### [What to produce]
Print every line of the following items verbatim, omitting the pictures.

········

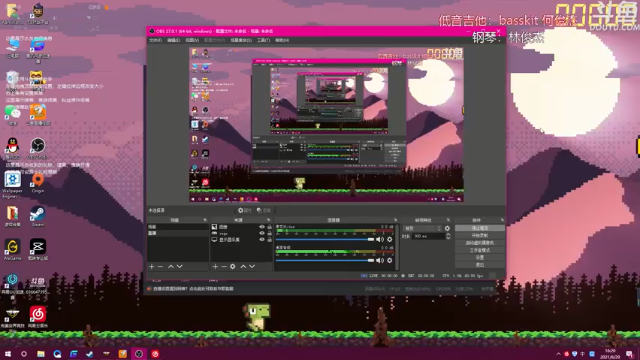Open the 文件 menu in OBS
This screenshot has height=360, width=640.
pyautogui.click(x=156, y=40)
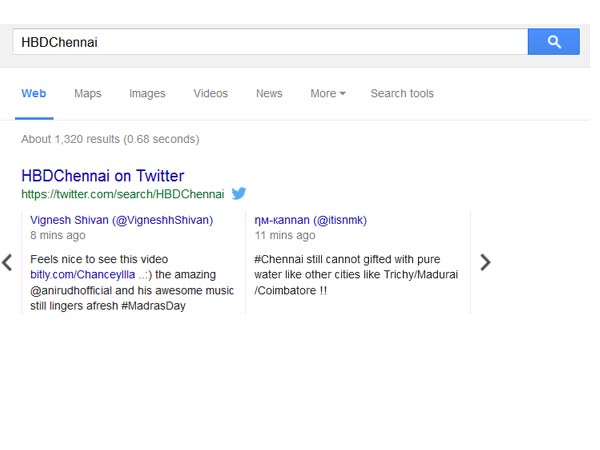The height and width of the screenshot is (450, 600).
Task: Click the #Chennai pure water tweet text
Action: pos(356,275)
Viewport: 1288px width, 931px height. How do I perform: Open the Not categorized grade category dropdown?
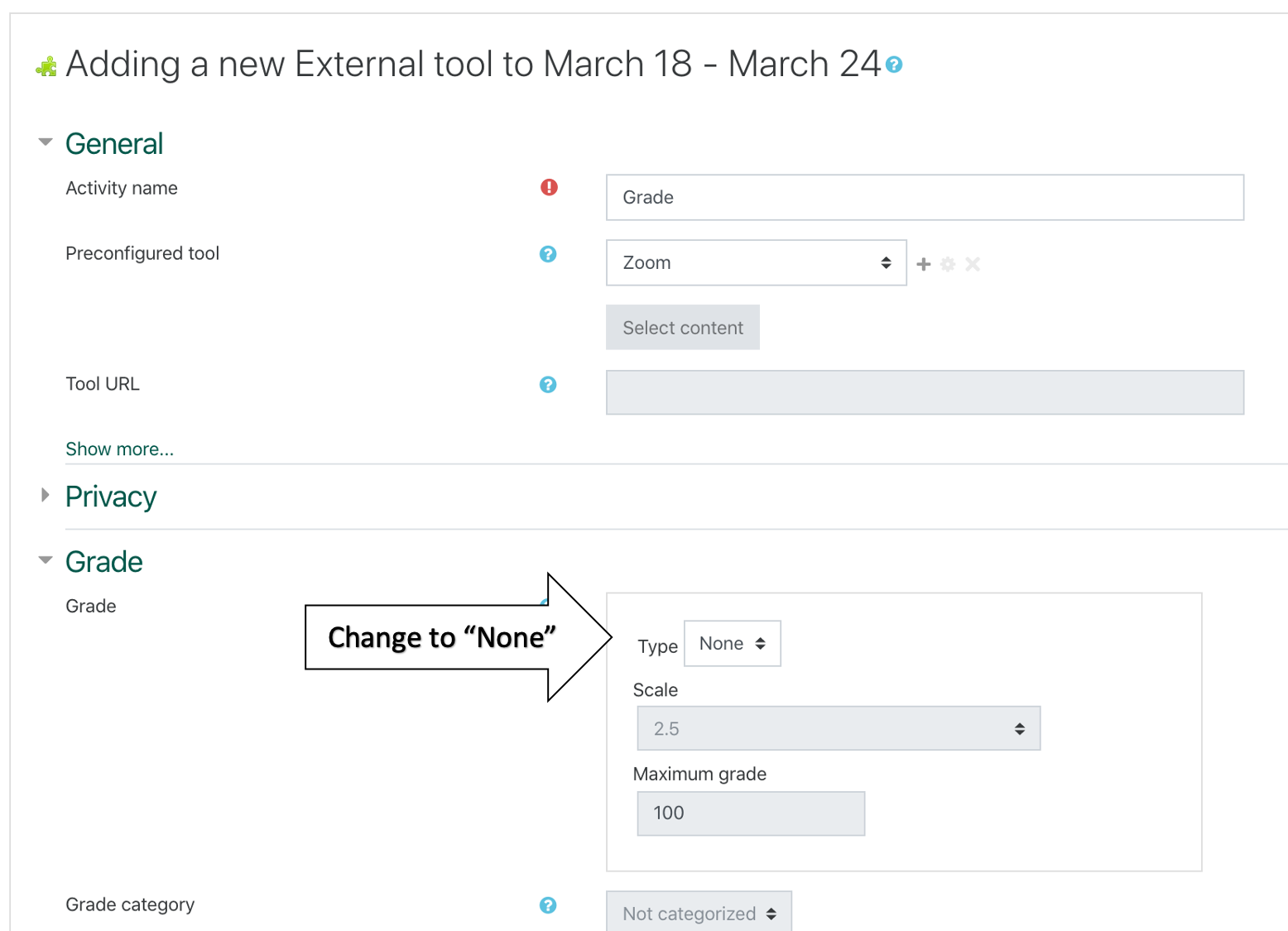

········

### [Full output]
Open the 文件 menu in OBS
This screenshot has height=360, width=640.
pyautogui.click(x=156, y=40)
The height and width of the screenshot is (450, 600).
Task: Click the #Chennai pure water tweet text
Action: pos(356,275)
Viewport: 1288px width, 931px height. How do I perform: Open the Not categorized grade category dropdown?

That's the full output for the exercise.